[Collected data entries]
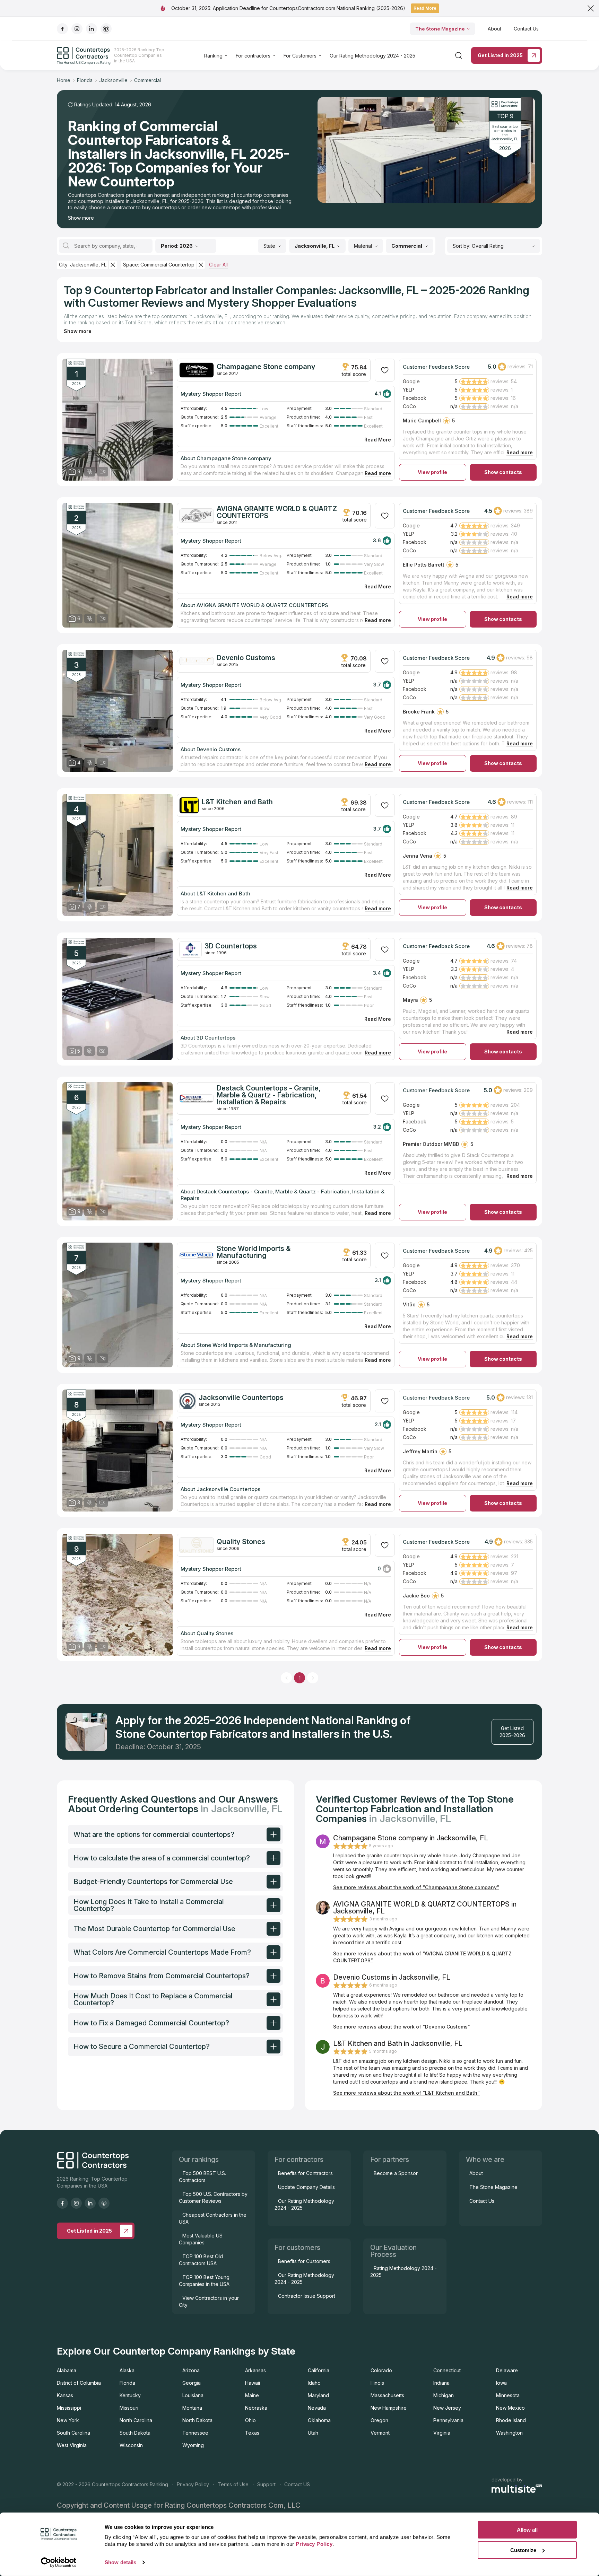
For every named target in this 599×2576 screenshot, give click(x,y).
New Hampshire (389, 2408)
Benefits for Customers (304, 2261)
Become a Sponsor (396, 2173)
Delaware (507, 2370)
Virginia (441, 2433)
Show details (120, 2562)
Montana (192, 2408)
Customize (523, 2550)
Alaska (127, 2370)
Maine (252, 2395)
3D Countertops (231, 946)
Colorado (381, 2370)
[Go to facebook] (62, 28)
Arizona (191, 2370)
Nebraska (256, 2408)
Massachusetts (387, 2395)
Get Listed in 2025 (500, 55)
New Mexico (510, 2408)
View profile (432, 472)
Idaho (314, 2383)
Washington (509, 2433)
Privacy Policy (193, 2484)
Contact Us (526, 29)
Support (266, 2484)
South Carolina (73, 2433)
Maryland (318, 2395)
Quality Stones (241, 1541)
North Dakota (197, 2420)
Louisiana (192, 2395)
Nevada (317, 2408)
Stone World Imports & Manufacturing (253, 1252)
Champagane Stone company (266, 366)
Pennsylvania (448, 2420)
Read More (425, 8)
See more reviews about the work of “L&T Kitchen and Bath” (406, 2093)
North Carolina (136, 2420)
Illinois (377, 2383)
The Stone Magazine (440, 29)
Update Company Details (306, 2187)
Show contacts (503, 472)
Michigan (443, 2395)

◆ **PROBLEM TO WORK ON**
From the first line to the last, retype the data exactly, without images.

◆ **SOLUTION FOR THIS EXERCISE**
For every named target in this 599×2576 screenshot, give click(x,y).
New Hampshire (389, 2408)
Benefits for Customers (304, 2261)
Become a Sponsor (396, 2173)
Delaware (507, 2370)
Virginia (441, 2433)
Show details (120, 2562)
Montana (192, 2408)
Customize (523, 2550)
Alaska (127, 2370)
Maine (252, 2395)
3D Countertops (231, 946)
Colorado (381, 2370)
[Go to facebook] (62, 28)
Arizona (191, 2370)
Nebraska (256, 2408)
Massachusetts (387, 2395)
Get Listed in 2025 (500, 55)
New Mexico (510, 2408)
View profile (432, 472)
Idaho (314, 2383)
Washington (509, 2433)
Privacy Policy (193, 2484)
Contact Us (526, 29)
Support (266, 2484)
South Carolina (73, 2433)
Maryland (318, 2395)
Quality Stones (241, 1541)
North Dakota (197, 2420)
Louisiana (192, 2395)
Nevada (317, 2408)
Stone World Imports & Manufacturing (253, 1252)
Champagane Stone company (266, 366)
Pennsylvania (448, 2420)
Read More (425, 8)
See more reviews about the work of “L&T Kitchen and Bath” (406, 2093)
North Carolina (136, 2420)
Illinois (377, 2383)
The Stone Magazine (440, 29)
Update Company Details (306, 2187)
Show contacts (503, 472)
Michigan (443, 2395)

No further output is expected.